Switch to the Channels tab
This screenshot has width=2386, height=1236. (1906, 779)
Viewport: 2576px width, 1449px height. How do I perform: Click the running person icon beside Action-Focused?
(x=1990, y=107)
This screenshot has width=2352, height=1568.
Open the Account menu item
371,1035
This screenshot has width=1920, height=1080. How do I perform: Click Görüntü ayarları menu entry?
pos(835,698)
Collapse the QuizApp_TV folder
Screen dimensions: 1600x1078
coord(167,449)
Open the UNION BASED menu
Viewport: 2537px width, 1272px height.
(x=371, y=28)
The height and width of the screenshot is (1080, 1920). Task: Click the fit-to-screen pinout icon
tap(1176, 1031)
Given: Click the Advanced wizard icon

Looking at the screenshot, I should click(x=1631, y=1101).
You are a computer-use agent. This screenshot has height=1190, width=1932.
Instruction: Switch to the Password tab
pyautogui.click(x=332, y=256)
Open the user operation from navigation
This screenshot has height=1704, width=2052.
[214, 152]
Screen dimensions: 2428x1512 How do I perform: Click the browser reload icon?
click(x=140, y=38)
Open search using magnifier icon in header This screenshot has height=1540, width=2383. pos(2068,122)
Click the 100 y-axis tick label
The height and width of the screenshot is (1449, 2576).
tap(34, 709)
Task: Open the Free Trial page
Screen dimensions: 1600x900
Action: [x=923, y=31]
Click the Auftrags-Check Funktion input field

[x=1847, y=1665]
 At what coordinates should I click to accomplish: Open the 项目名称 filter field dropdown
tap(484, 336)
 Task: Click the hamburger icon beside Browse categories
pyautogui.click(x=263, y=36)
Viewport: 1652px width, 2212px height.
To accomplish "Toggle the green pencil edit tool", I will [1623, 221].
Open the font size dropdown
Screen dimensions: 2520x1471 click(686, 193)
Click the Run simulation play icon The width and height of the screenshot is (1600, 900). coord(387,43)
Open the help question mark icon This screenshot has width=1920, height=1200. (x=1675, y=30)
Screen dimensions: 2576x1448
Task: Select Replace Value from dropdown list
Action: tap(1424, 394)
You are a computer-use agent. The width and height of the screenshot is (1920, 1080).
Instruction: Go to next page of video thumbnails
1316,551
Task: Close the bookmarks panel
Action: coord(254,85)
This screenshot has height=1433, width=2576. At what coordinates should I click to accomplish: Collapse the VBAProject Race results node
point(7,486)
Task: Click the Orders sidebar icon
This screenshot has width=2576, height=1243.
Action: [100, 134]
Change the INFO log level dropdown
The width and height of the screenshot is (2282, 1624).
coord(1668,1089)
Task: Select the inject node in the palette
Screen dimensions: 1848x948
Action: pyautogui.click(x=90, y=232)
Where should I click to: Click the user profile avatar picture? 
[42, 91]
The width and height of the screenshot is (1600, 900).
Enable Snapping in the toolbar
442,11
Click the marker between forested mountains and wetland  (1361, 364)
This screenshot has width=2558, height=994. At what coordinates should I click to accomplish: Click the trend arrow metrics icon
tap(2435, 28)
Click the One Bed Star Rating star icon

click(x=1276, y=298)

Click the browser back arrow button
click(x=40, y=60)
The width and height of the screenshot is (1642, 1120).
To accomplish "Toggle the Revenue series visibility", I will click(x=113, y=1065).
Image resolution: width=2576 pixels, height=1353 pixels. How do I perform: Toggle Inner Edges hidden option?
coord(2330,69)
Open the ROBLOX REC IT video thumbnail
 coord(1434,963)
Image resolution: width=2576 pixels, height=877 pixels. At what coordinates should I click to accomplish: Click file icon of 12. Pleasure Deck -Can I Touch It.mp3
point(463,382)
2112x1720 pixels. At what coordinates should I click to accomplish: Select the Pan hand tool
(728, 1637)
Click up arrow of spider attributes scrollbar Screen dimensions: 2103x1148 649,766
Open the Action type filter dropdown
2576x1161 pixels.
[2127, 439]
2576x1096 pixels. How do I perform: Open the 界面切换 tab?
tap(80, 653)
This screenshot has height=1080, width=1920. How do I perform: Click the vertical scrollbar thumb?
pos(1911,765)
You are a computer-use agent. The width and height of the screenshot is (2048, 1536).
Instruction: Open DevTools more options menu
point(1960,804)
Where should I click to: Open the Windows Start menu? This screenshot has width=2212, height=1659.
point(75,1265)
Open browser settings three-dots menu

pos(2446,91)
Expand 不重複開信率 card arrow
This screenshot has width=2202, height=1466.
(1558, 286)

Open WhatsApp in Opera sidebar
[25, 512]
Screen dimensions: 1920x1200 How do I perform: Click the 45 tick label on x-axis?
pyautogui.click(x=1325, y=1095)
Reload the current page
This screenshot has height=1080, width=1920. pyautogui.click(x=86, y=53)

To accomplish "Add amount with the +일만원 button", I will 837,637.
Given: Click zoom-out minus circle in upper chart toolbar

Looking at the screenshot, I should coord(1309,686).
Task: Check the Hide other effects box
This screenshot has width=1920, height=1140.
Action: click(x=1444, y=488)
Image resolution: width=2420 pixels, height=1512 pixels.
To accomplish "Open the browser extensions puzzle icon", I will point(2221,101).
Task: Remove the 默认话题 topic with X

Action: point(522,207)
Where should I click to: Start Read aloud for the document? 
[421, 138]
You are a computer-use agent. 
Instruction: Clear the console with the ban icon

> **Exercise description**: Go through the material above and count the lines that contain "computer"; give that number alone.

> **Reply**: 4